State College Spikes

State College Spikes: Hurricane Katrina experience helps Louisiana infielder do well with change

It was still June — an eventful month for Mason Katz — when he stepped to the plate for his first professional at-bat for the State College Spikes.

The St. Louis Cardinals’ fourth-round pick last month had just one thing in mind when he stepped in against Batavia pitcher Helpi Reyes: “First pitch I went up hacking,” Katz said with a smile. “You only get one first pitch in pro ball so I had to make the most of it.”

He ripped the inside fastball to center field.

The 22-year-old second baseman from Harahan, La., is used to making good first impressions. It’s a skill he developed after Hurricane Katrina displaced his family in 2005.

Now, Katz says that experience has shaped him. So when he met his new teammates on the road in Batavia after signing two days after his Louisiana State Tigers were eliminated from the College World Series, the transition was familiar.

“Now that everything is OK and all my friends are fine, it was an experience that actually helped me,” Katz said. “Similar to this, I had to go to a new place where I knew nobody and make friends quickly. So I think now looking back, it was a terrible situation and I wish it would have never happened, but I think it worked for the better because now I learned to go make friends.”

Katrina devastated the Gulf Coast just days after Katz turned 15. Fortunately, the Katz family was in Boston attending Mason’s baseball tournament with his youth travel team.

After Katz and his teammates won the tournament championship, they learned the sobering news they couldn’t return home. They watched helplessly as television cameras captured their homes, memories and belongings wash away.

“It was actually a really, really tough experience because one of my teammates they had cameras all over the place filming footage of the hurricane and one of the houses on the footage was one of my teammates’ houses that we were with,” Katz said. “It was terrible to see.”

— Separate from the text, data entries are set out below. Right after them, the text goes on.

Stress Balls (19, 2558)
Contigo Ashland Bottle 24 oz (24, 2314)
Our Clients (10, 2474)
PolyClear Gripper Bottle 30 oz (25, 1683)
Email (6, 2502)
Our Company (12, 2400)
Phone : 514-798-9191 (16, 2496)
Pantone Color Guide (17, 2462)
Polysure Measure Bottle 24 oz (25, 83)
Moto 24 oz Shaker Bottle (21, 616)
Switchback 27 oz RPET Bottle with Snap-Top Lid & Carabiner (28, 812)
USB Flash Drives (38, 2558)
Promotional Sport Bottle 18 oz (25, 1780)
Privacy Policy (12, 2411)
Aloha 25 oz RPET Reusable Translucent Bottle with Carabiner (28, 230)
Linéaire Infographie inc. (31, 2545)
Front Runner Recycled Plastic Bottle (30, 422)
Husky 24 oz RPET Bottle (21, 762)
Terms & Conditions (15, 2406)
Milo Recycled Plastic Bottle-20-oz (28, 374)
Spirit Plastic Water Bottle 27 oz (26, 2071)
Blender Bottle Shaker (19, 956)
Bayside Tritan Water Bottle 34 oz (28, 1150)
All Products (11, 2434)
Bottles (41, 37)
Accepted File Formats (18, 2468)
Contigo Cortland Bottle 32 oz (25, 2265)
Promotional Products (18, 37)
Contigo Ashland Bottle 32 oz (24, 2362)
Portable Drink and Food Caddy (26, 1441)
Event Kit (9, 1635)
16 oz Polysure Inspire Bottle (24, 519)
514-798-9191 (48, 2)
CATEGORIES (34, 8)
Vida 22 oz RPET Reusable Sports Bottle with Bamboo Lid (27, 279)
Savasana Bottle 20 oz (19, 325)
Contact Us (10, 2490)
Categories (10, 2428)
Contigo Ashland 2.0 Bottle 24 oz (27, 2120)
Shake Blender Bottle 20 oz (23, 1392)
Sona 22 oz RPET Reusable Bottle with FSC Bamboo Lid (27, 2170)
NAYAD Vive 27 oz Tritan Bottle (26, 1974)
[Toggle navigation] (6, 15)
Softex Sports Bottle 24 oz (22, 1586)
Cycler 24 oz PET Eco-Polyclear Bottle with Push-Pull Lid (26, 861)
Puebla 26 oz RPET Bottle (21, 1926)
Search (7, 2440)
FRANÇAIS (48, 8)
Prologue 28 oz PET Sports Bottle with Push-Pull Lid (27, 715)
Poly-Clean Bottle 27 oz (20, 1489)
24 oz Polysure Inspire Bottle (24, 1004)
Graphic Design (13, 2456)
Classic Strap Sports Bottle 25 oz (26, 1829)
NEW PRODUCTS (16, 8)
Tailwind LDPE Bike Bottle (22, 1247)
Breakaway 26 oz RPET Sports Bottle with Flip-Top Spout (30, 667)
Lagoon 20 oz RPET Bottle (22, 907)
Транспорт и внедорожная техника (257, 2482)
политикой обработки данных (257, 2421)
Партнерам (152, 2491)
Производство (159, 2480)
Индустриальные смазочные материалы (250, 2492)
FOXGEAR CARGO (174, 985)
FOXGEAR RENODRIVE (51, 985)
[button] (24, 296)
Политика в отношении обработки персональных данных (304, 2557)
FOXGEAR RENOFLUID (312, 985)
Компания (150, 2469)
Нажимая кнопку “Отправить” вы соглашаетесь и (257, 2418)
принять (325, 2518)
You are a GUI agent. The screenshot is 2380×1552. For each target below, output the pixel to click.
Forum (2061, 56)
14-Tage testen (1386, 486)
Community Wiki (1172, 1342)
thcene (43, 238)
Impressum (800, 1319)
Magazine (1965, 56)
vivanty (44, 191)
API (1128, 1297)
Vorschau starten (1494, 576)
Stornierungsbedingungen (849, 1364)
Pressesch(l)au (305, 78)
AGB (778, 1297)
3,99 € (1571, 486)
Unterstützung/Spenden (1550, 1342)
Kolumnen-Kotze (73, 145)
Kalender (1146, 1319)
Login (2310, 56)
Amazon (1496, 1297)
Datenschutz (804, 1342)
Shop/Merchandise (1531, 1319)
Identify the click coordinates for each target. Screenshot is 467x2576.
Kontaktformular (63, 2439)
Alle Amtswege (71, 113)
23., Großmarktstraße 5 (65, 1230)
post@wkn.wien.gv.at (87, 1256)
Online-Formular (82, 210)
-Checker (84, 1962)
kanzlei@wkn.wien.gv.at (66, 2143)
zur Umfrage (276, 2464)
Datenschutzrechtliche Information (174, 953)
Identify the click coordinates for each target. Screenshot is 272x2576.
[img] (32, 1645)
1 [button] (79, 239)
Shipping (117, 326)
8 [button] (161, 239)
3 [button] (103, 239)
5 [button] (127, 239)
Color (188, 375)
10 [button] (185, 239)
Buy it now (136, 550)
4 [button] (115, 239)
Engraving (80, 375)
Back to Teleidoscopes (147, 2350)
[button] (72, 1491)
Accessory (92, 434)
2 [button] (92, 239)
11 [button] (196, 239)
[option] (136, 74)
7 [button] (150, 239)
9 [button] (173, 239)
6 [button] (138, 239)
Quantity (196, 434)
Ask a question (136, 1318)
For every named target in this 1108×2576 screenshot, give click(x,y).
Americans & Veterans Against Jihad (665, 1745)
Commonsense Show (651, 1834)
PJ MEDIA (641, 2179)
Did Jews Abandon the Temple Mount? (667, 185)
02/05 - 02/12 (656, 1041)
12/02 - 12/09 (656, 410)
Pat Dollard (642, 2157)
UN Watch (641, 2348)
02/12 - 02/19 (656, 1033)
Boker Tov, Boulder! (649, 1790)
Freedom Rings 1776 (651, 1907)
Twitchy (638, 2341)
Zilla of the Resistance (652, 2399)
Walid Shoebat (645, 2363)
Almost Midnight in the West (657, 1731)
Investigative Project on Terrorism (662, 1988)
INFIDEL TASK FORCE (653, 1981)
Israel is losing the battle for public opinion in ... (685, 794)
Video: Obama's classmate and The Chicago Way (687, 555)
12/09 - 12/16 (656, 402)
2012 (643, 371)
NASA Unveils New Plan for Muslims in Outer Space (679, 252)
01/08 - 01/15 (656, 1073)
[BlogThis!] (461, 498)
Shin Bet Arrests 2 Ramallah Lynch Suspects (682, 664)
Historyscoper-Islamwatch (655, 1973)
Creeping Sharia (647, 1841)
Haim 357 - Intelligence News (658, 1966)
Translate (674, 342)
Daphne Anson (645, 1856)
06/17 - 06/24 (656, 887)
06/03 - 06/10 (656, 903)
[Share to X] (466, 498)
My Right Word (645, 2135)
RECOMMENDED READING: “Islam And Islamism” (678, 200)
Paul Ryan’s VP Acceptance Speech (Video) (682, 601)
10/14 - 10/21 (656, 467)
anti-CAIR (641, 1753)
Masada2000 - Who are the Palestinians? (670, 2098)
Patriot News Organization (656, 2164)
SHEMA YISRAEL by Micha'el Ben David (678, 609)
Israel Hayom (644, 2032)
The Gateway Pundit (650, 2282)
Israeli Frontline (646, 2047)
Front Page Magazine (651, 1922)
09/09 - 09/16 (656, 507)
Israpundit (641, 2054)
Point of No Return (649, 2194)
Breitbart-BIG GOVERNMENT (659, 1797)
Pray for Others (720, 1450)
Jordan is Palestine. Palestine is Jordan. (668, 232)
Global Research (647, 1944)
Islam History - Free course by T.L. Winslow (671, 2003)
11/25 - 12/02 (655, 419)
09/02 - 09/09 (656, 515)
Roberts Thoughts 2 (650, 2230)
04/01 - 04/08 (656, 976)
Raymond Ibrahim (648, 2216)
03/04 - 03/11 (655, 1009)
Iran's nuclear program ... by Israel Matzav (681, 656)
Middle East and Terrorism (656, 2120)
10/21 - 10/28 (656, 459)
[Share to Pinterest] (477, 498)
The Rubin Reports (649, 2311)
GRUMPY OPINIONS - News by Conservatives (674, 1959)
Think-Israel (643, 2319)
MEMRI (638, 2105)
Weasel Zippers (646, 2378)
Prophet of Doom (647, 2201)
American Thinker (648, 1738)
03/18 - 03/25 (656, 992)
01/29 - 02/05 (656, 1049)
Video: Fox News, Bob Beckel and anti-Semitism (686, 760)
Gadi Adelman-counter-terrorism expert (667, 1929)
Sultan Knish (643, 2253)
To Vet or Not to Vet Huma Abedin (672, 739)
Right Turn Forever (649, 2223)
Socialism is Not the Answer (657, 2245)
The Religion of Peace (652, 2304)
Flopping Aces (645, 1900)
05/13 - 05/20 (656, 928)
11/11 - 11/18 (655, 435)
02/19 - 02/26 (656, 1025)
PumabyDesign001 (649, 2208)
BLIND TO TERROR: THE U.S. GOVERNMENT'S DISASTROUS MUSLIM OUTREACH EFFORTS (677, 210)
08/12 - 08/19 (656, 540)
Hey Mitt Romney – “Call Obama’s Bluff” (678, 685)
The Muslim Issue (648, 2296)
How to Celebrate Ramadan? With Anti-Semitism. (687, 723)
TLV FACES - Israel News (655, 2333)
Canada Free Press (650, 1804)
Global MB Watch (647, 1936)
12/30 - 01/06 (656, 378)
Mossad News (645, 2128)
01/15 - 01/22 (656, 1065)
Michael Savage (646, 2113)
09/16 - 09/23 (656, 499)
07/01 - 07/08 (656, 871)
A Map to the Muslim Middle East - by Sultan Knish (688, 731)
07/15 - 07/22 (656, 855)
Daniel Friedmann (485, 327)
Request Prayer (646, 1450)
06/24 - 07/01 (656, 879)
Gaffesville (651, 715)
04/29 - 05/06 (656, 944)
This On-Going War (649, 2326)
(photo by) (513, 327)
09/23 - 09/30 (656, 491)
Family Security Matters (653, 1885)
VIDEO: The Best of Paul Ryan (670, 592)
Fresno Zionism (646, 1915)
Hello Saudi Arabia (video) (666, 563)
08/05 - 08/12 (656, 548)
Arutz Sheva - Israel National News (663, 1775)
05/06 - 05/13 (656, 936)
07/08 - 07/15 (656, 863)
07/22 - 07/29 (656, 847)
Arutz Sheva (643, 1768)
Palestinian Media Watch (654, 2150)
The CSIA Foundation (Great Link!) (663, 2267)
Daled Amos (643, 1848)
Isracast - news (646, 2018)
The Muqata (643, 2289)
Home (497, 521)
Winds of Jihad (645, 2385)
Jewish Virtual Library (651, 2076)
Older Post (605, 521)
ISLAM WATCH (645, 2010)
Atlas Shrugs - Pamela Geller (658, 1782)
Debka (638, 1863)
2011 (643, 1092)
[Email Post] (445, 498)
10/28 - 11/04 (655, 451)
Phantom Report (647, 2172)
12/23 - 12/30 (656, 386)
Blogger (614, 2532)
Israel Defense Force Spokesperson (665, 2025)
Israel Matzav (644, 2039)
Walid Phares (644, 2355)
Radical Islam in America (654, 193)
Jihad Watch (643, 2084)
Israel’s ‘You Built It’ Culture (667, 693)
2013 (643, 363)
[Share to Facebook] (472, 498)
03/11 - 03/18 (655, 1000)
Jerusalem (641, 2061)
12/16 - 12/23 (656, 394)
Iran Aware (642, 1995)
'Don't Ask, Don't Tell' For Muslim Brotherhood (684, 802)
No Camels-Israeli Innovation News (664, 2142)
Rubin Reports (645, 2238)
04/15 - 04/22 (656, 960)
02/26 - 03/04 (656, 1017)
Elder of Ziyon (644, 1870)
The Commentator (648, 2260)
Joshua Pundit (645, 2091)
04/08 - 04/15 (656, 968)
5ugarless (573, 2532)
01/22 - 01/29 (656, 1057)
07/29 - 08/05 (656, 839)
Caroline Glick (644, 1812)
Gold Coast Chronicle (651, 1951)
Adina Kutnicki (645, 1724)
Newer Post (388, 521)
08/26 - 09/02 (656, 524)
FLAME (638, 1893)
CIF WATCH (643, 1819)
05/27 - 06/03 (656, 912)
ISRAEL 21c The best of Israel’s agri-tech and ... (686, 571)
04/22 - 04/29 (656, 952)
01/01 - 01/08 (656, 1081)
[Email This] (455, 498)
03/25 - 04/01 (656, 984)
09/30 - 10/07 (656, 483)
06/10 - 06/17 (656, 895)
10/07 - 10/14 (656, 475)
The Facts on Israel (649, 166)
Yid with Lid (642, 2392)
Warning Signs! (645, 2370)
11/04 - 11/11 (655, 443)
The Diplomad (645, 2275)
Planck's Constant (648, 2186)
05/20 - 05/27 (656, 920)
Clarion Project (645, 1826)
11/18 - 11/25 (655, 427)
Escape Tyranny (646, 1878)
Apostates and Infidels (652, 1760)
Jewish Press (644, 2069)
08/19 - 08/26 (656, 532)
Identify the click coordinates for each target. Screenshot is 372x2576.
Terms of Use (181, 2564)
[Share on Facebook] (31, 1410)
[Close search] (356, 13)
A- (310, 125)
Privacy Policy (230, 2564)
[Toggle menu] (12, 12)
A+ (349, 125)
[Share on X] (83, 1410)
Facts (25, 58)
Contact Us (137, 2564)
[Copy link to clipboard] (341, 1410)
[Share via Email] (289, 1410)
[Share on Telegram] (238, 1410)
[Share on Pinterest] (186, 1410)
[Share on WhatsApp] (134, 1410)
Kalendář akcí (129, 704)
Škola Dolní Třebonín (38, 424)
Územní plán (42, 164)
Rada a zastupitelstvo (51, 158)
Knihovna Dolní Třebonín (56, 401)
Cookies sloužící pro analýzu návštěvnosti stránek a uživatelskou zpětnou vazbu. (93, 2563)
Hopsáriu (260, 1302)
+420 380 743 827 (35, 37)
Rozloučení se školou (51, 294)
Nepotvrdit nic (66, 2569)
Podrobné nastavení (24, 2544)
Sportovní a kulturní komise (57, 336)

Harahan is a suburb of New Orleans and a little more than 10 miles from the Superdome, which was used as a shelter for the storm. The Katz family home escaped without catastrophic damage, but the surrounding areas forced them to live with family in Baton Rouge, about 75 miles north of Harahan. For the first semester of his high school freshman year, Katz attended Parkview Baptist, while Jesuit High School rebuilt in his hometown.

“It was an adjustment period,” Billy Katz said just before watching his son play for the first time as a professional. “It’s just like playing on these new teams you kind of learn how to mix with the guys just like coming up here last week.”

Katz is fitting in well with his new teammates, even learning some “Venezuelan swagger” from Cesar Valera.. He’s hitting .241 and in Friday’s 4-3 loss to the Batavia Muckdogs, he made three nice defensive plays and also manufactured the game-tying run in the eighth inning after stealing second and third bases.

He posseses quick hands at the plate and quick feet in the field. He played hockey, football and baseball in high school and also excelled at golf. But ultimately Katz chose to pursue baseball — a sport his father played at Tulane.

Growing up, Katz’s favorite player was Texas Rangers second baseman Ian Kinsler, who has a reputation as one of the league’s toughest players. In June, Kinsler stayed in the game after needing three stitches to the face after a collision at home plate against the Oakland Athletics.

“I like the way he plays the game,” Katz said. “He plays really hard, swings the bat hard all the time, takes nothing for granted. And I look up to guys like that.”